Qui a vu l’éblouissant documentaire de Patricio Guzman sur le désert d’Atacama, au Chili, Nostalgie de la lumière, a pu ressentir que ce lieu unique était l’un des points centraux de la planète, quant à notre rapport aux civilisations les plus anciennes (des archéologues y travaillent), au cosmos (la pureté du ciel est un livre ouvert), comme à l’Histoire la plus dramatique (les corps des dissidents politique victimes de la soldatesque de Pinochet, abandonnés, pulvérisés, rongés par le sel).  

Chercheur de météorites au Muséum national d’histoire naturelle de Paris, l’écrivain et scientifique Matthieu Gounelle a écrit son désert en un ouvrage superbe – des dessins de Frédéric Pajak le ponctuent – et passionnant, Un ciel de pierres, Voyage en Atacama.

On y est avec lui, le dos courbé, en quête de pierres célestes, sous un ciel implacablement ardent.

« J’ai souvent pensé que le regard du chercheur de météorites s’apparentait à l’écoute du psychanalyste. Vague. Flottante. On voit une météorite comme on entend un signifiant.
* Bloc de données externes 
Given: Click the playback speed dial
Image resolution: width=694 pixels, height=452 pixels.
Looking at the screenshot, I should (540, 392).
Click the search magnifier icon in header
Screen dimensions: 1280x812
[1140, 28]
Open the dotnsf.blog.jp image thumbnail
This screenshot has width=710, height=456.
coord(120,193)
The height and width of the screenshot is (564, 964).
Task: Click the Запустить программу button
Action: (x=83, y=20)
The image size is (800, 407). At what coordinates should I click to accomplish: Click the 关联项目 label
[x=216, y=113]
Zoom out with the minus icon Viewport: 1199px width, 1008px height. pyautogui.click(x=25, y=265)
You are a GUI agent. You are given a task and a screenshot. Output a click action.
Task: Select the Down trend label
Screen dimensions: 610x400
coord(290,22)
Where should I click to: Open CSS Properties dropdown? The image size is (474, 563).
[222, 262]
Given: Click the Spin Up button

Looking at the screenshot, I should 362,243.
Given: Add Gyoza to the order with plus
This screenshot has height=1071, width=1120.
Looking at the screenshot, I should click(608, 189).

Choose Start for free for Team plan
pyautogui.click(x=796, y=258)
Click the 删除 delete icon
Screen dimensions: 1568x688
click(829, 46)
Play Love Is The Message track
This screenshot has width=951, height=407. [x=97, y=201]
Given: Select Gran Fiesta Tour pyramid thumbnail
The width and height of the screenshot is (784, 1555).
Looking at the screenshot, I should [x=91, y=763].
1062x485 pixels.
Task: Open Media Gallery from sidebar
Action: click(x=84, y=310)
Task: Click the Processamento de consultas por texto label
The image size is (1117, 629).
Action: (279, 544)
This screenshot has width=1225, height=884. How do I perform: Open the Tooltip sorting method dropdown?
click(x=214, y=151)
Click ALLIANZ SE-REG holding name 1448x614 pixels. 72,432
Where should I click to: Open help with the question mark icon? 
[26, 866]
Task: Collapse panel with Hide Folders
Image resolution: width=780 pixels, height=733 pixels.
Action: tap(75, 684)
D’un coup. »

D’une couleur proche de celle de la rouille, ces pierres se trouvent essentiellement à deux mille mètres d’altitude, dans une étroite bande de terre nue appelée grande dépression centrale.

Conscient de la dimension sacrée de leur pratique, les scientifiques deviennent des mythologues : « Je crains parfois que les météorites ne soient comme les dents du dragon que Cadmos a plantées dans le sol de Béotie, qu’en priver la Terre ne provoque d’incontrôlables désastres, ne nous plonge dans une nuit noire et cruelle. »

Revenir au camp de base, reconsidérer chaque trouvaille, puis faire la cuisine (saine concurrence entre les chercheurs) avec le bois mort, très sec et inflammable, ramassé le long des routes, remotiver les découragés, et verser quelques gouttes de vin rouge sur la terre pour célébrer et remercier la Pachamama.

Autrefois, il y a des milliers d’années, vivaient en ces lieux terribles et magnifiques les Changos, « se nourrissant principalement de coquillages et de cétacés qu’ils poursuivaient dans l’océan à bord de robustes radeaux. Ils vivaient non loin du rivage, dans des huttes assemblées à l’aide d’os de baleine, d’algues et de cactus durcis par le sel. L’hiver, lorsque la mer est difficilement praticable, ils chassaient les guanacos, camélidés cousins des lamas à l’allure gracile et à la course légère. »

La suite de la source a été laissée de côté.